Cultiver la patience vis-à-vis des autres en respectant leur chemin de vie en ne les enfermant pas dans ses projections, dans ses désirs ou ses aversions et traverser le monde des apparences pour voir en eux l’essence qui nous habite fondamentalement est le précieux véhicule qui permet de réaliser le premier vœu du Bodhisattva d’accompagner tous les êtres sur la voie de l’éveil.

Le Bodhisattva en cultivant la pratique de la patience vis-à-vis de ses ombres, de ses difficultés, de ses doutes, de ses conditionnements, de son impatience se met en chemin de réaliser son deuxième vœu de se libérer des attachements. Si nous ne nous différencions pas des autres, si nous vivons aussi nos ombres, nos doutes, nos difficultés… en les éclairant avec patience, s’éveille la conscience que nous ne sommes pas séparés des autres, que nos questionnements, nos ombres ne sont finalement pas, dans le fond, différents de ce que peut vivre chaque être humain. Alors, d’elle même, la patience se tourne vers les autres et peut se manifester la compassion, terreau nécessaire et essentiel pour cheminer sur la voie de la réalisation.

Un autre aspect de la patience est la patience en relation avec l’enseignement. Parfois il y a certains enseignements qui peuvent paraître incompréhensibles, d’autres difficiles à mettre en pratique ou à réaliser et qui demandent de la persévérance, de la patience pour continuer à avancer sans se laisser immobiliser par les vents du doute, du découragement. Mais l’enseignement n’est pas seulement celui des textes, c’est aussi celui de la vie, des différentes situations que nous pouvons rencontrer dans notre existence qui, suivant comment nous les abordons peuvent nous aider à « grandir », à cheminer plus profondément sur la voie. Vivant chaque condition comme un enseignement et non comme un obstacle infranchissable, en cultivant la patience vis-à-vis de toutes celles-ci le Bodhisattva chemine pour que s’accomplisse le troisième vœu, que se réalise la multiplicité de l’enseignement.

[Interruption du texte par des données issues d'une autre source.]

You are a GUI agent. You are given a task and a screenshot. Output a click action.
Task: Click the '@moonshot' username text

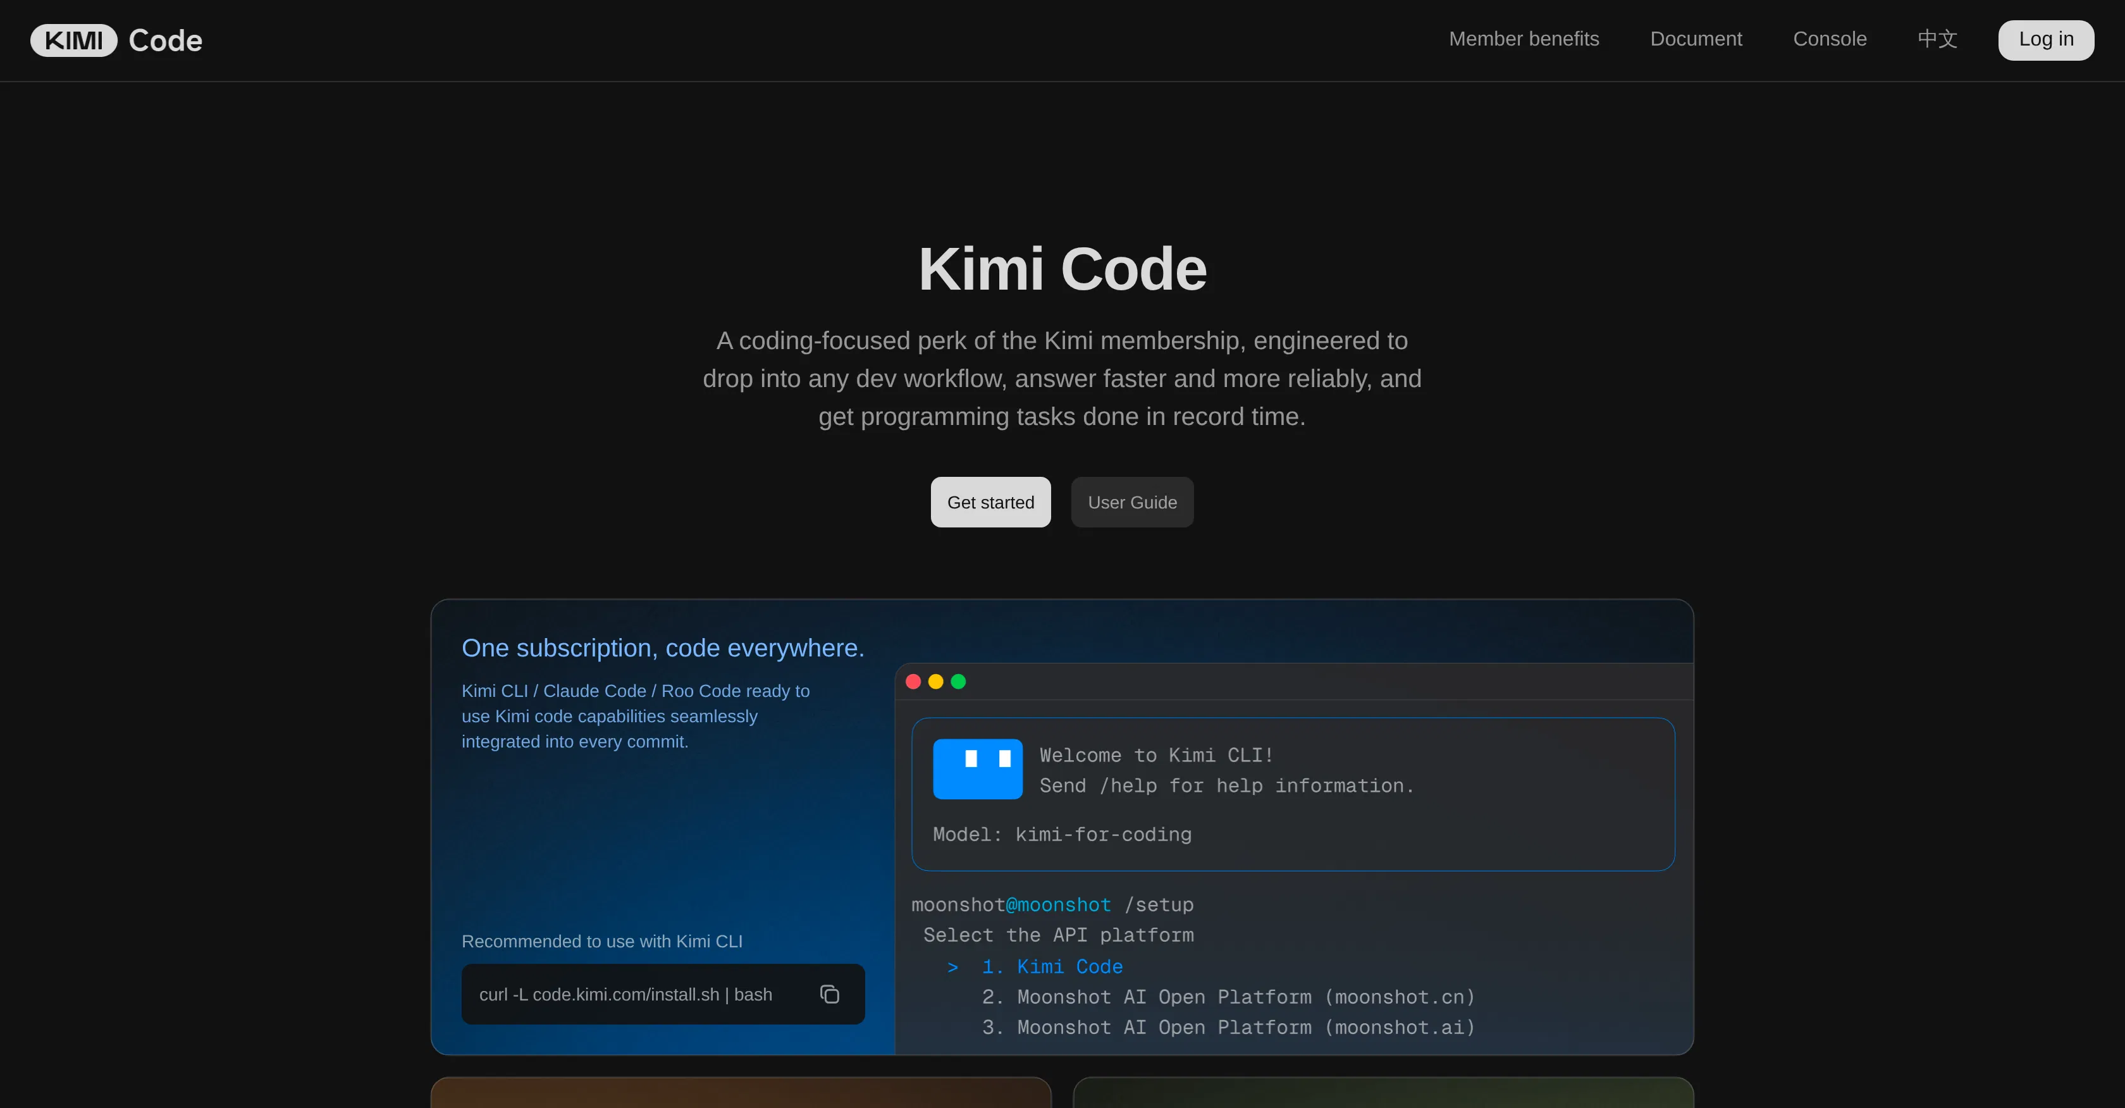pos(1058,904)
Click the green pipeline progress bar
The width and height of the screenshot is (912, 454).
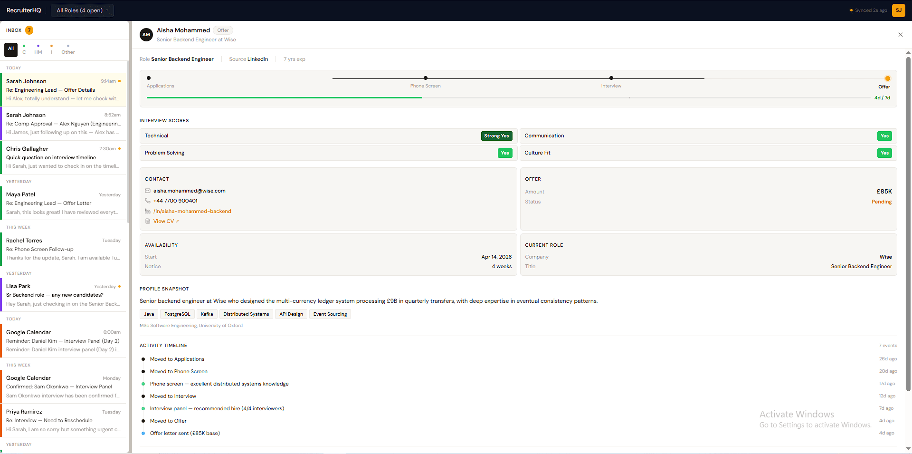(x=285, y=97)
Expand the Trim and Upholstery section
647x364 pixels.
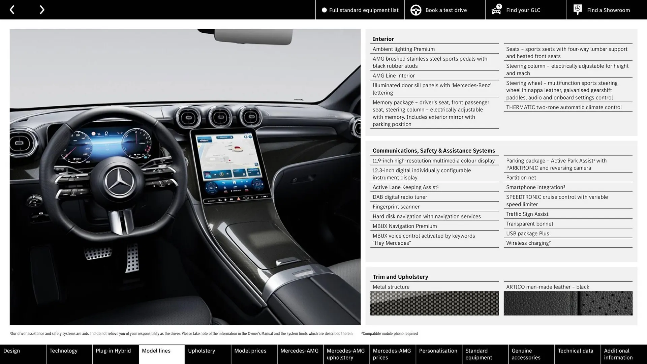click(400, 276)
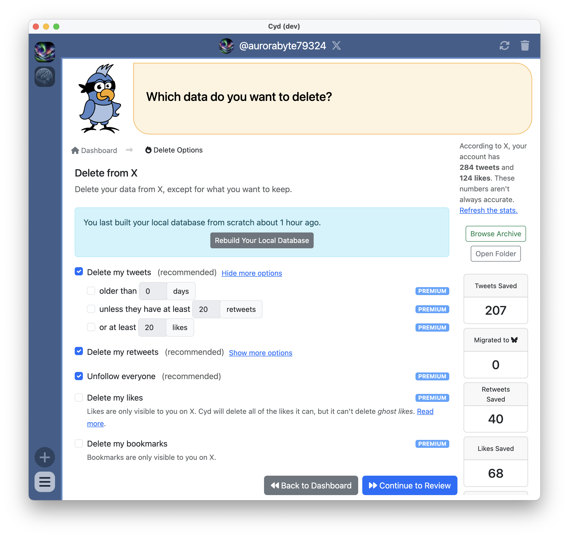Uncheck the Delete my tweets checkbox
The image size is (569, 538).
coord(79,272)
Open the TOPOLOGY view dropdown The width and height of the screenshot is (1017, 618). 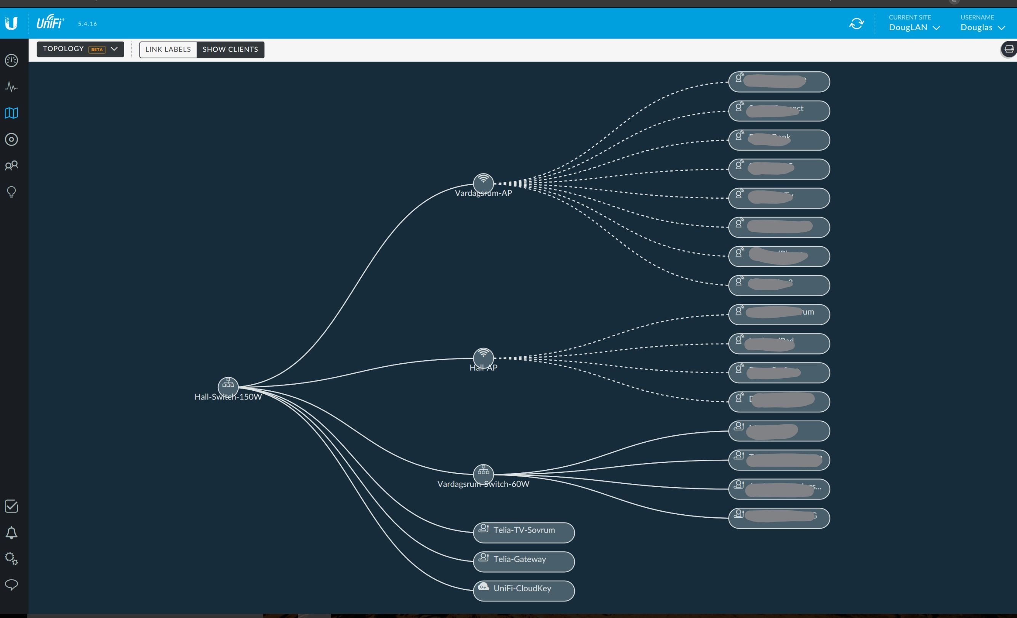(80, 49)
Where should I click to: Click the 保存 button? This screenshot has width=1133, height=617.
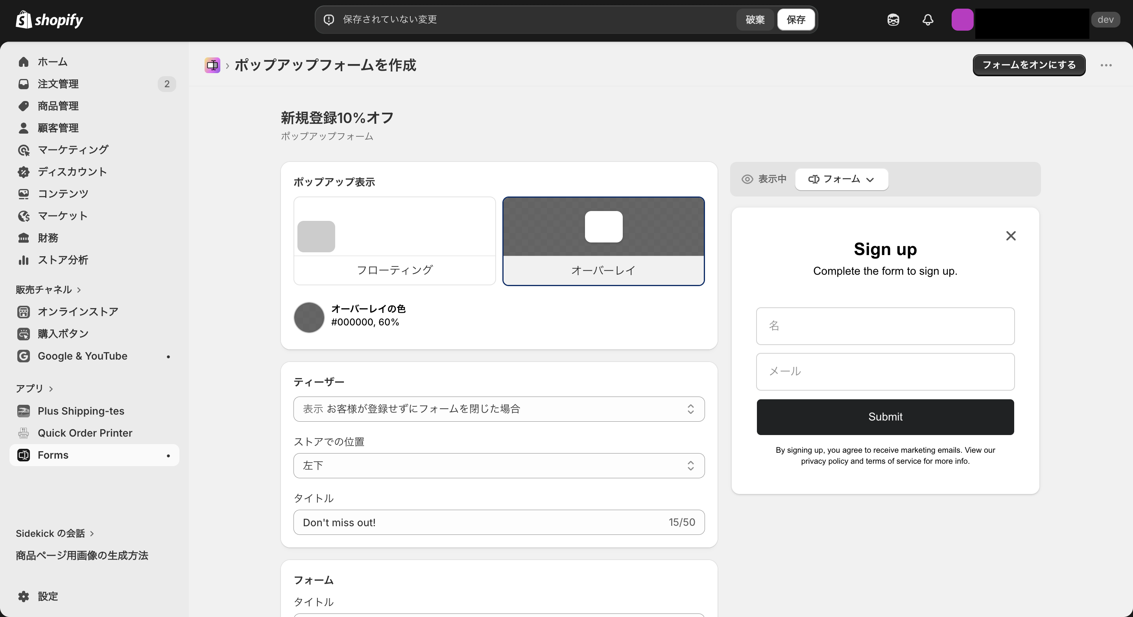tap(796, 19)
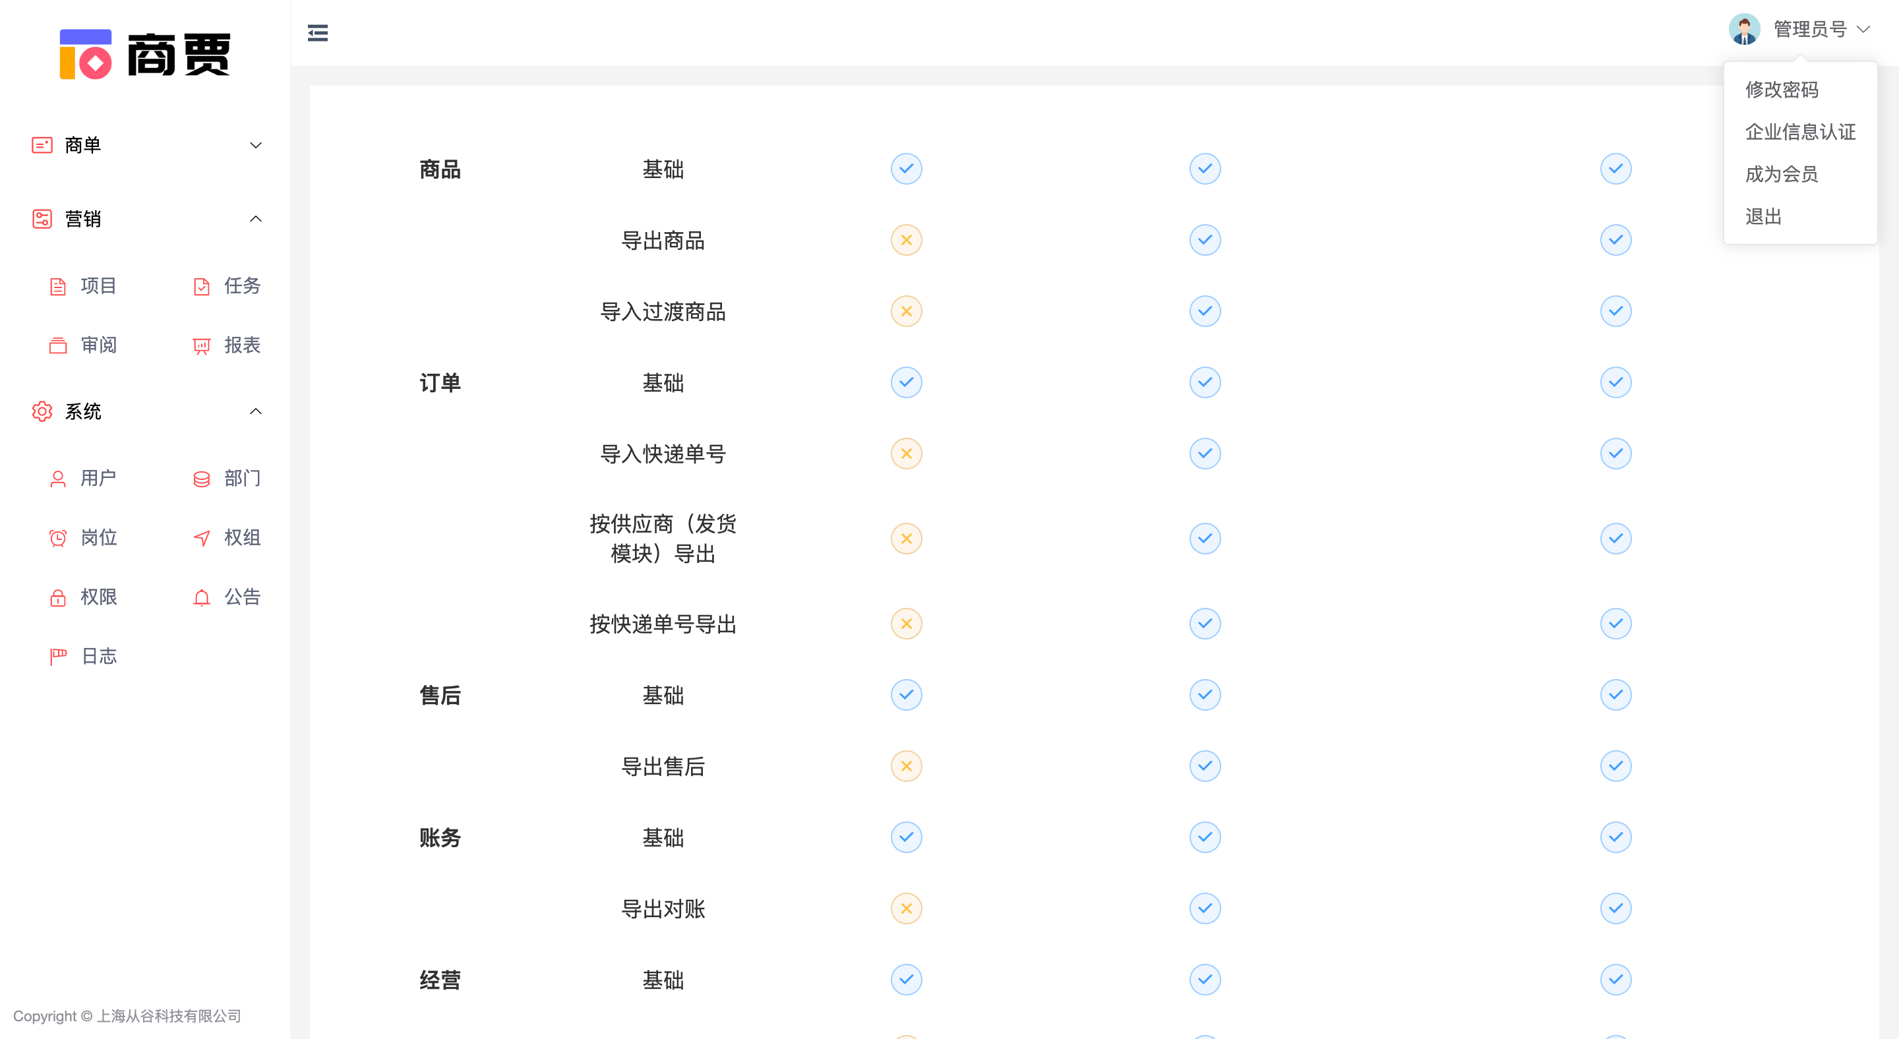Enable 导入快递单号 permission in first column
The width and height of the screenshot is (1899, 1039).
(907, 453)
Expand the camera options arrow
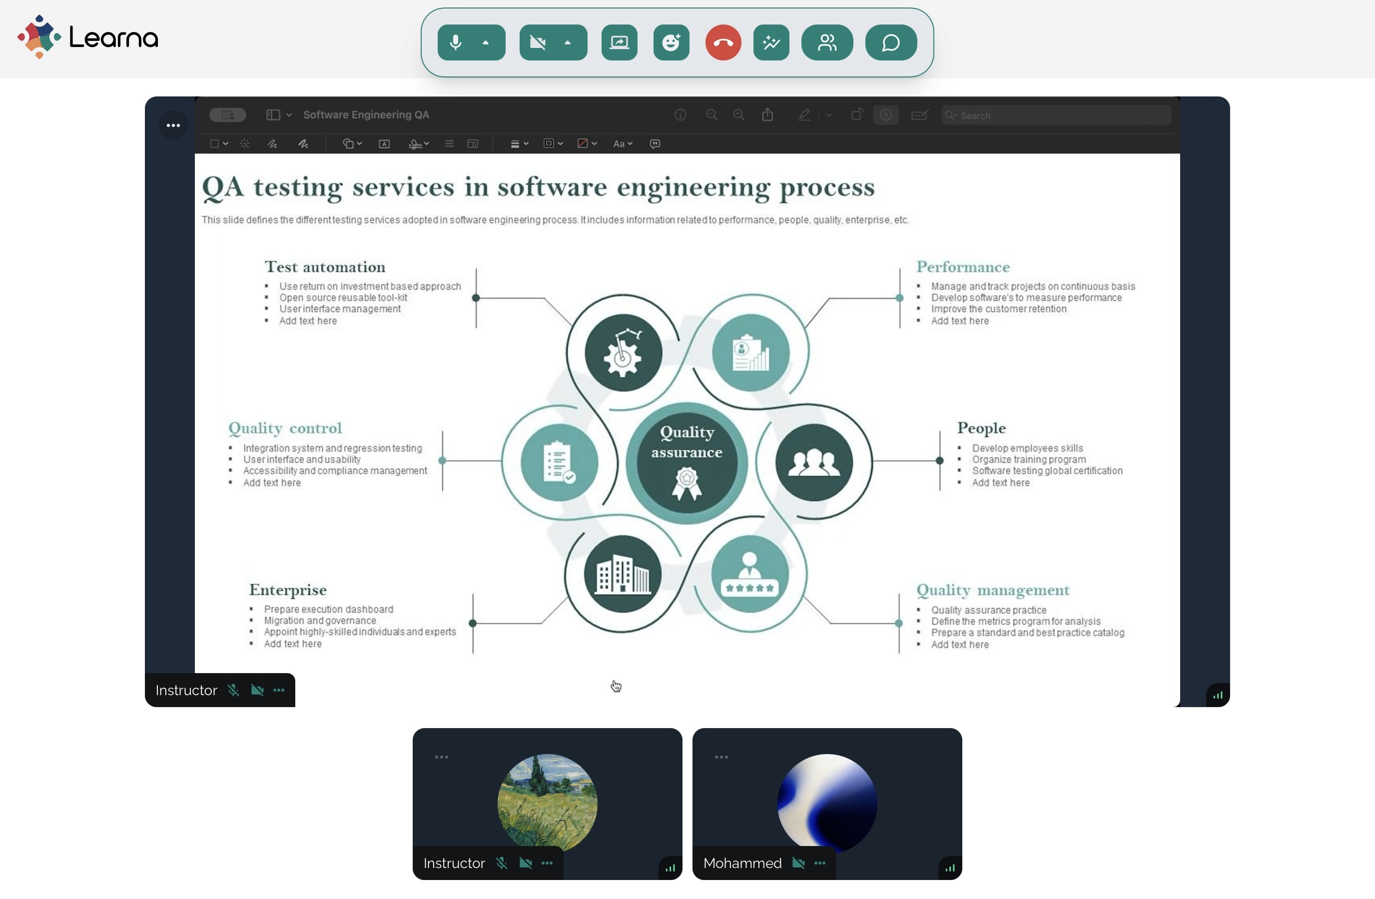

Ainsi le Bodhisattva « puise » dans la pratique de la patience pour que se réalise le quatrième vœu d’accomplir la voie de la réalisation. Ce dernier vœu est à la fois le fruit des trois autres tout en les contenant.

Le sens profond aussi de la patience est de ne rien attendre, d’être là avec ce qui est là tel que c’est là. Alors aucun ennui ne peut survenir, aucune insatisfaction ne peut apparaître. Si dans ce que nous vivons nous percevons un ennui ou si nous ressentons une insatisfaction, c’est que nous ne sommes pas pleinement aligné(e)s au moment présent, qu’il existe donc une division, une séparation et que nous en attendons autre chose.